Two bugs that cause invalid args to be passed to a single function tripping the same sanity check.
A function that if given a (valid) corner case goes into an infinite recursion.
Also as that when the program crashes (failed assert, uncaught exception, seg-V, stack overflow, etc.) it grabs a stack trace, extracts the call sites on it and ships them to a QA reporting server. (I'm assuming that only that information is extracted because 1, it's easy to get with a one time per project cost and 2, it has a simple, definite meaning that can be used without any special knowledge about the program)
What I'm proposing would be a tool that would attempt to classify incoming reports as connected to one of the known bugs (or as a new bug).
The simplest thing would be to assume that one failure site is one bug, but in the first example, two bugs get detected in the same place. The next easiest thing would be to require the entire stack to match, but again, this doesn't work in cases like the second example where you have multiple pieces of (valid) valid code that can trip the same bug.
The return pointer on the stack is just a pointer to memory. In theory if you look at the call stack of a program that just makes one function call, the return pointer (for that one function) can have different value for every execution of the program. How would you analyze that?
In theory you could read through a core dump using a map file. But doing so is extremely platform and compiler specific. You would not be able to create a general tool for doing this with any program.
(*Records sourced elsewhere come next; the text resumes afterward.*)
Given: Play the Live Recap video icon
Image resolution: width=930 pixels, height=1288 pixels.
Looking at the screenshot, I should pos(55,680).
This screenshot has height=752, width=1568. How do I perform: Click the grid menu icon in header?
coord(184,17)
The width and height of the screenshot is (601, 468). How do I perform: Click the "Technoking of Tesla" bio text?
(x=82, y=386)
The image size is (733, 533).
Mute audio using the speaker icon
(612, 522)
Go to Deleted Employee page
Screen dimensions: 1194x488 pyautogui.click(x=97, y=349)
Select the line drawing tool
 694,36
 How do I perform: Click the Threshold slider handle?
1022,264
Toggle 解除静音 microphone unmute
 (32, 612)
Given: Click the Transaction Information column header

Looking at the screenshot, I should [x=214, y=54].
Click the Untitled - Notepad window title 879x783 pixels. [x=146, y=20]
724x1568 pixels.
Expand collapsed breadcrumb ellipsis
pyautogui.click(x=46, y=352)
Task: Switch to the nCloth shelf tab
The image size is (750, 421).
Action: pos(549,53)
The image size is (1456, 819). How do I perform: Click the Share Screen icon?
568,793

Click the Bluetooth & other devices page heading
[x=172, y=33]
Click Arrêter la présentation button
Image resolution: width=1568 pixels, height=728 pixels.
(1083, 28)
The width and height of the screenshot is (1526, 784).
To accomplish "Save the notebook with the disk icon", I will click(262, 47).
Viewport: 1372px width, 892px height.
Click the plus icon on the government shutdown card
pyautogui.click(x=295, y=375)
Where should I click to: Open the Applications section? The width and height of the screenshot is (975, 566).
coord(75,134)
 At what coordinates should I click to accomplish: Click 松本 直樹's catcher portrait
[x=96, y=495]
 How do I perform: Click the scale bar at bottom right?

Read your compiler's documentation to see if it includes any tools for doing postmortem analysis.
If your program is decorated with assert statements, then each assert statement defines a valid state. The program statements between the assertions define the valid state changes.
A program that crashes has violated enough assertions that something broken.
A program that's incorrect but "flaky" has violated at least one assertion but hasn't failed.
It's not at all clear what you're looking for. The valid states are -- sometimes -- hard to define but -- usually -- easy to represent as simple assert statements.
Since a crashed program has violated one or more assertions, a program with explicit, executable assertions, doesn't need an crash debugging. It will simply fail an assert statement and die visibly.
If you don't want to put in assert statements then it's essentially impossible to know what state should have been true and which (never-actually-stated) assertion was violated.
Unwinding the call stack to work out the position and the nesting is trivial. But it's not clear what that shows. It tells you what broke, but not what other things lead to the breakage. That would require guessing what assertions where supposed to have been true, which requires deep knowledge of the design.
Edit.
"seem related" and "seem unrelated" are undefinable without recourse to the actual design of the actual application and the actual assertions that should be true in each stack frame.
If you don't know the assertions that should be true, all you have is a random puddle of variables. What can you claim about "related" given a random pile of values?
Crash 1: a = 2, b = 3, c = 4
Crash 2: a = 3, b = 4, c = 5
Related? Unrelated? How can you classify these without knowing everything about the code? If you know everything about the code, you can formulate standard assert-statement conditions that should have been true. And then you know what the actual crash is.